» Pixel coordinate grounding data:
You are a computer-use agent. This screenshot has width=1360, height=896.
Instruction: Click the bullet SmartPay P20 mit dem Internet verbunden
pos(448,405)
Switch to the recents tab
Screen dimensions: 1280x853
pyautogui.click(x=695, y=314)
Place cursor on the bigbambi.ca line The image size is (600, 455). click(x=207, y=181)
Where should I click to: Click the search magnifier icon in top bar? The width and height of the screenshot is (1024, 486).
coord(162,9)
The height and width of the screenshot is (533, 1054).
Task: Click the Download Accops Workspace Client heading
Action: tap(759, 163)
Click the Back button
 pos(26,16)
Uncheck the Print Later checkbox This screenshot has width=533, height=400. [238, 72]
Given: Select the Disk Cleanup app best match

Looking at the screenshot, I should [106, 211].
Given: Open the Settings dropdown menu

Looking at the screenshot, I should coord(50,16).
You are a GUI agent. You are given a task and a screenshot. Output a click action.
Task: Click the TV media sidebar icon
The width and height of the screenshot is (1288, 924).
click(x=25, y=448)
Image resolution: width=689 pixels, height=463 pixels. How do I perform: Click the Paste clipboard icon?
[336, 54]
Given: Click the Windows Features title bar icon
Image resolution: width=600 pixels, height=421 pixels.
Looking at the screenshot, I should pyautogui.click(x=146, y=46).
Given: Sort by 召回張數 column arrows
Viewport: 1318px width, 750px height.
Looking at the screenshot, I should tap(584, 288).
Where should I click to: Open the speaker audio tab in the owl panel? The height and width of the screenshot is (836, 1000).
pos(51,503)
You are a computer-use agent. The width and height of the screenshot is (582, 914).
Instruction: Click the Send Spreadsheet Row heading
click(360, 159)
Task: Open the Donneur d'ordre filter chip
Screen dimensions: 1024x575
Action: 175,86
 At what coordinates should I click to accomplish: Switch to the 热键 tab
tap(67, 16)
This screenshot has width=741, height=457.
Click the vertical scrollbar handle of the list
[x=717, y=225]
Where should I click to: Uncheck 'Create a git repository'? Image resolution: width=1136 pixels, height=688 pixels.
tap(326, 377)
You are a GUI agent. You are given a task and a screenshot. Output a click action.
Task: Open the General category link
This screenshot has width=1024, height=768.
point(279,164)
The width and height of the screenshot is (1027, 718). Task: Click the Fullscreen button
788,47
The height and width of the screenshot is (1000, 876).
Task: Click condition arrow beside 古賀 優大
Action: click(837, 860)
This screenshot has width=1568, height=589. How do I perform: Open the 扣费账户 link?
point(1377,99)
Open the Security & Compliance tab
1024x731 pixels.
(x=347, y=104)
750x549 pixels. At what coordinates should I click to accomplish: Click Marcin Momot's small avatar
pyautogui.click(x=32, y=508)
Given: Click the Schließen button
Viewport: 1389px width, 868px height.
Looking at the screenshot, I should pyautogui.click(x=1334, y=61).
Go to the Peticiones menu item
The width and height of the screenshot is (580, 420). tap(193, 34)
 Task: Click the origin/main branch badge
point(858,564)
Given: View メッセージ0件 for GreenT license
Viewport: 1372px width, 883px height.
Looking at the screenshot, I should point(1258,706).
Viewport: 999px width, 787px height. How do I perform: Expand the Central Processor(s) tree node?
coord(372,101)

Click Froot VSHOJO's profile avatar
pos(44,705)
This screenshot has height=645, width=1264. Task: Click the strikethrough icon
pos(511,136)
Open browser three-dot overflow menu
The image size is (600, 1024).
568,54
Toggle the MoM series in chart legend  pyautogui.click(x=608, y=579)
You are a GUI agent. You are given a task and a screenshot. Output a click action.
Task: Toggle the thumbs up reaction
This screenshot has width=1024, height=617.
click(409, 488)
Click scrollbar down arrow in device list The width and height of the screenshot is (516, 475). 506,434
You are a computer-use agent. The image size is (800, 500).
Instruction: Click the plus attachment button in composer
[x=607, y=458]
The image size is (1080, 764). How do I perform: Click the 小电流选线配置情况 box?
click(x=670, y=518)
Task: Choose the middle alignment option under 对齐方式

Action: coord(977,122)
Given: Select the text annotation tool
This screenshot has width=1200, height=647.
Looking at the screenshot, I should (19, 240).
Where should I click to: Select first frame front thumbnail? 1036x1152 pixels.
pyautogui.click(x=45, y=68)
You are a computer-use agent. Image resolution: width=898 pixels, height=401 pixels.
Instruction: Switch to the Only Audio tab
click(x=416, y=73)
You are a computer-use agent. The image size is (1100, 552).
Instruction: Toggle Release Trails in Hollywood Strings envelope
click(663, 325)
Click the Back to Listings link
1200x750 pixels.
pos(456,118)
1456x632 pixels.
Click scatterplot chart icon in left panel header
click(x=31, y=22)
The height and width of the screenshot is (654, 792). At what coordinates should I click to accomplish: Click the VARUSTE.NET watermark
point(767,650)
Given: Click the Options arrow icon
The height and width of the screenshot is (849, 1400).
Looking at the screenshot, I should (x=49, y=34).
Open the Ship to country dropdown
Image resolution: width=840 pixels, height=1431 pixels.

» Instructions for the task: Using the records above, copy every line that has the word "agent" in it.

» Response to this task:
You are a computer-use agent. This screenshot has width=1360, height=896.
You are a GUI agent. You are given a task and a screenshot. Output a click action.
You are a computer-use agent. The width and height of the screenshot is (582, 914).
You are a GUI agent. You are given a task and a screenshot. Output a click action.
You are a GUI agent. You are given a task and a screenshot. Output a click action.
You are a computer-use agent. The image size is (800, 500).
You are a computer-use agent. Image resolution: width=898 pixels, height=401 pixels.
You are a computer-use agent. The image size is (1100, 552).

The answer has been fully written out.